The Snohomish County Medical Examiner's Office said the cause of his death was bronchial asthma. The county sheriff's office conducted an investigation of Saffioti's death and forwarded its findings to the prosecutor's office "with no criminal referral"  -- meaning it could not recommend criminal charges in the case.



In an interview on Nov. 29, Rose Saffioti, Michael's mother, said she believed her son's death stemmed from his severe allergies and the jail's negligence to provide proper medical care.

“I know my son tried to get help (in the jail) and he was ignored.  I know that. He wouldn’t have died, had he gotten help,” Rose Saffioti said.

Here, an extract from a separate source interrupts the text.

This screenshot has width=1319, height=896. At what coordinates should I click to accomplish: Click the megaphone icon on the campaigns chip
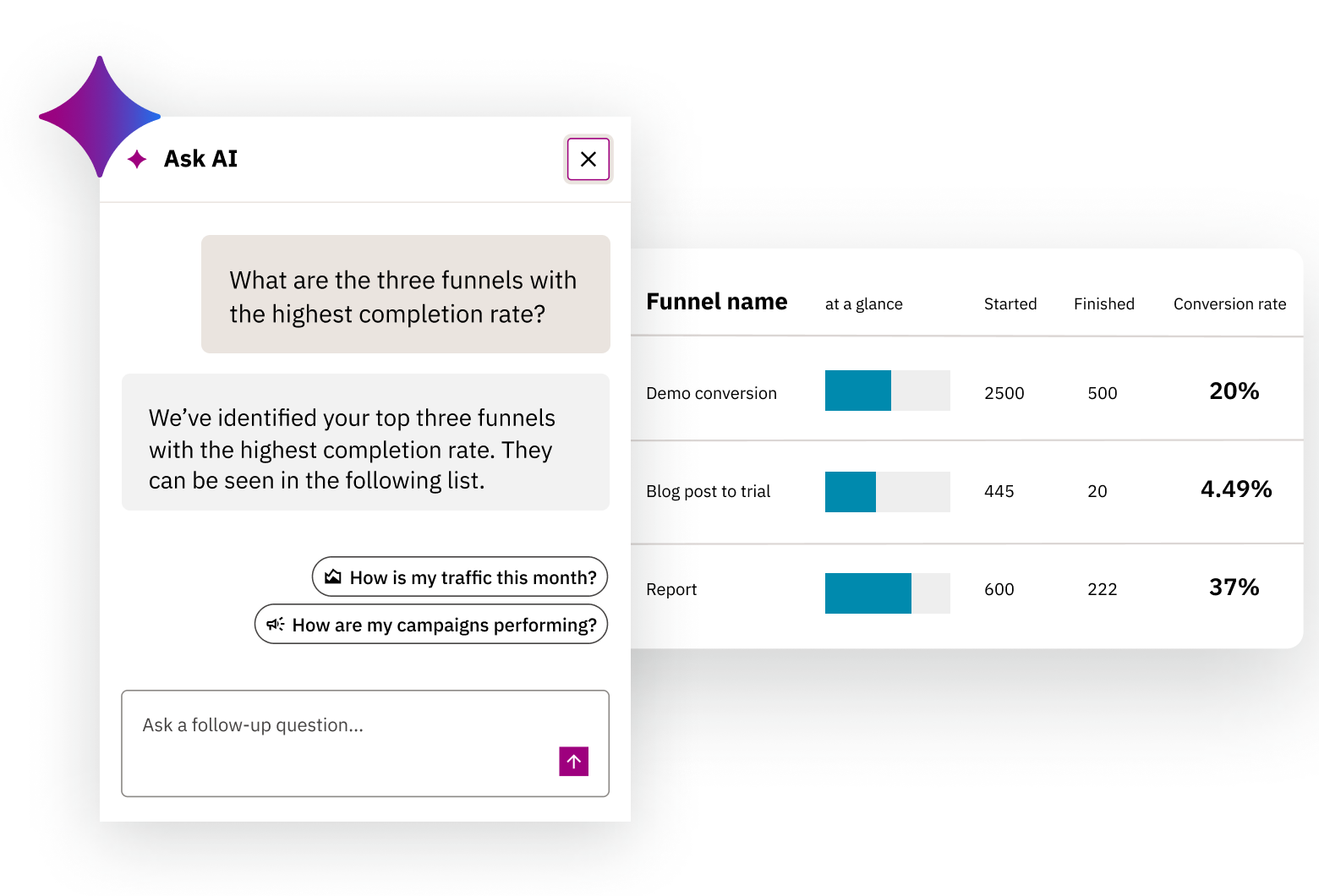276,624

Saffioti was known by fellow inmates at Snohomish County Jail as “Bubble Boy” because of his severe allergies and the accommodations made during previous stays at the jail, always in the medical unit.

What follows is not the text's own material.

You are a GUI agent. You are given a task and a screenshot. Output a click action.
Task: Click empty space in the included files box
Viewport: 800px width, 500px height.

Saffioti’s mother said the jail staff usually took extra care with her son during various minor scrapes with the law, except his most recent, when she said their negligence cost her son’s life. Saffioti was born with a severe, debilitating, dairy allergy and extreme asthma.

Rose Saffioti said that over the years Michael turned to marijuana to cope with anxiety caused by his condition. When he turned himself into police for missing a court date for violating his probation for a misdemeanor marijuana possession charge, he brought all of his medications with him and the Saffiotis made arrangements for him to stay in the medical unit at Snohomish County Jail.

Rose Saffioti said she told him, “I said the plan is in place, we talked about it, you have to do this and you’ll be taken care of.”

The next day, she said she got the call that her son was dead.

“They were assured he’d be in a medical unit. He wasn’t, he was in a general cell, and he was given items that killed him, dairy products. And he had a severe reaction. The autopsy said he died from what he ate," Anne Bremner, Saffioti's attorney, said.

Bremner said witnesses recall prison guards were slow to act during Michael’s allergic reaction to a meal in his cell.

“The response from the guards was things like: ‘If you don’t cut it out, you’re going into the hole,’ and ‘Stop faking it',” Bremner said.

Saffioti was one of three people to die in the jail in 2012.